*Given records*:

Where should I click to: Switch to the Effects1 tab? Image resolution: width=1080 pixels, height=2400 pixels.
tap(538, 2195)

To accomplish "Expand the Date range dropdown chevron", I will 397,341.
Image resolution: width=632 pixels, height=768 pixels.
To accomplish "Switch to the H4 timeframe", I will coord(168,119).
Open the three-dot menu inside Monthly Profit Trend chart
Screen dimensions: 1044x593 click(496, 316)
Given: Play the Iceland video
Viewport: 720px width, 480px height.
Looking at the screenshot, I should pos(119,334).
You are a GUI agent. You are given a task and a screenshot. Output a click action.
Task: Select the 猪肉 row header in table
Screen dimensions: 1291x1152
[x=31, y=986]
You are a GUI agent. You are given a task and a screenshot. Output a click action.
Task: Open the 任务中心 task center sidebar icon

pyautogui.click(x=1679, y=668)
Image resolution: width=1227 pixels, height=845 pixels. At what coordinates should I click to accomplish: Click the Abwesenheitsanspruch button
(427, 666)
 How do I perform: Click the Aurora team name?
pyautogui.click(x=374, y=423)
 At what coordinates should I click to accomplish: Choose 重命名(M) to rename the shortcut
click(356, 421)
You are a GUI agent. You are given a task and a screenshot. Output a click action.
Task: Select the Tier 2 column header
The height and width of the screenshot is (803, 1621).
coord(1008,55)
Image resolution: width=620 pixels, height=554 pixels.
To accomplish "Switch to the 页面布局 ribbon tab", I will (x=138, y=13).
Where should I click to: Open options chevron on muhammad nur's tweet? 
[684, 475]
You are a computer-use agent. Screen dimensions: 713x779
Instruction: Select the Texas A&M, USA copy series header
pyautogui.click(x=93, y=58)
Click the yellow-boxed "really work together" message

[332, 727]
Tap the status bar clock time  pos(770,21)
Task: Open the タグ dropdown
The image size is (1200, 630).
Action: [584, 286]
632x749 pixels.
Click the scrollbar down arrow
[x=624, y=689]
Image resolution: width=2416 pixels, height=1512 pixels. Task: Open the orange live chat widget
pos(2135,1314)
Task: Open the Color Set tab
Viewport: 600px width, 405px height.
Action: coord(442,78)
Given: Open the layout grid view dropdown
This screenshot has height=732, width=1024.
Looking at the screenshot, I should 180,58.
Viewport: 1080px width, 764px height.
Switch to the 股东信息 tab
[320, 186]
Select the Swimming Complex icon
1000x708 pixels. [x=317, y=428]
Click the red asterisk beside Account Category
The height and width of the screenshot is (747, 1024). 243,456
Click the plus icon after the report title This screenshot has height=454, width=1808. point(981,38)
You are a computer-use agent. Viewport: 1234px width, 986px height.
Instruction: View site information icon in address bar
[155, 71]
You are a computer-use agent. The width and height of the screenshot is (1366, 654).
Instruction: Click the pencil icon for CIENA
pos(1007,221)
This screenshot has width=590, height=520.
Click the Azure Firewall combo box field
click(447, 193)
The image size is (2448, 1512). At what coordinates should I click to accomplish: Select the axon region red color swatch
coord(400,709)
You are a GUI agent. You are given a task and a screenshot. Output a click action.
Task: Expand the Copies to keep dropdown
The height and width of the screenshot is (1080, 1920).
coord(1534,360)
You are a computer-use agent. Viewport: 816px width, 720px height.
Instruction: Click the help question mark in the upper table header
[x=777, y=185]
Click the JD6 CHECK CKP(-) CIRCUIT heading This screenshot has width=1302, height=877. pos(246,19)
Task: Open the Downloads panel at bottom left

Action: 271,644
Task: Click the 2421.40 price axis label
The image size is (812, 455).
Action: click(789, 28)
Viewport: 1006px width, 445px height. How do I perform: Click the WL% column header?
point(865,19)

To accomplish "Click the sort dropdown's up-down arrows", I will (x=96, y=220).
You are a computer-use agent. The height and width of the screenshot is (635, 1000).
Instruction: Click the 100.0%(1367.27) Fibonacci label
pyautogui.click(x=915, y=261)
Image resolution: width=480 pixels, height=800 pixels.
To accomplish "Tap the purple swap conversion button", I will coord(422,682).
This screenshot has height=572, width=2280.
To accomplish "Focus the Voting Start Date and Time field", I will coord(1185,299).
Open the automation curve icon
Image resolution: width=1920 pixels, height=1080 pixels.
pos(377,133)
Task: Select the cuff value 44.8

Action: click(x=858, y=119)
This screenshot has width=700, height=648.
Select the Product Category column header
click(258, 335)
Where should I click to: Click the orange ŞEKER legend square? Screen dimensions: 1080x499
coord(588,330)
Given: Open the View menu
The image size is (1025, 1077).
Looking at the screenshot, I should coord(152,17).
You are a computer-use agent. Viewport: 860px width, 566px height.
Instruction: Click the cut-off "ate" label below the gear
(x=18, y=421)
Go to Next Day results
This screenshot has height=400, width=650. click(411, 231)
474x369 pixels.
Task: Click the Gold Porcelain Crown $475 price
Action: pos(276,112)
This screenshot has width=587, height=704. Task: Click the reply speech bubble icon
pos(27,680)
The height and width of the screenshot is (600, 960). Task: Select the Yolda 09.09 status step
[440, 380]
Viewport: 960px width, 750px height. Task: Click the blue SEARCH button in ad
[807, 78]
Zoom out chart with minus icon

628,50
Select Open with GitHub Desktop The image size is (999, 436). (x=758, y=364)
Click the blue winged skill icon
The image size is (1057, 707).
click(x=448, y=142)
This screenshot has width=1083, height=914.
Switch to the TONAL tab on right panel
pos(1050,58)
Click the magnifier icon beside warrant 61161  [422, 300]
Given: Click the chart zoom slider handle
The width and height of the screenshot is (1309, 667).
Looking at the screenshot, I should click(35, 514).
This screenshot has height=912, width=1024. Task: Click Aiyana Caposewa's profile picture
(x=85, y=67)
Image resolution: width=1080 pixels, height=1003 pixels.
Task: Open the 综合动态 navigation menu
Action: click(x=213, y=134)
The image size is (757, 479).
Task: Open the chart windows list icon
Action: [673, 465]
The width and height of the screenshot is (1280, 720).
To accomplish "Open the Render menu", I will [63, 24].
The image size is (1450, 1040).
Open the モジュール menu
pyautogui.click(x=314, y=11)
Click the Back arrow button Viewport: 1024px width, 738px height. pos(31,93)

*Work request*: Where a line above includes "dropdown", copy that line.

*Completed task*:
To accomplish "Expand the Date range dropdown chevron", I will 397,341.
Task: Open the タグ dropdown
Given: Open the layout grid view dropdown
Task: Expand the Copies to keep dropdown
To accomplish "Click the sort dropdown's up-down arrows", I will (x=96, y=220).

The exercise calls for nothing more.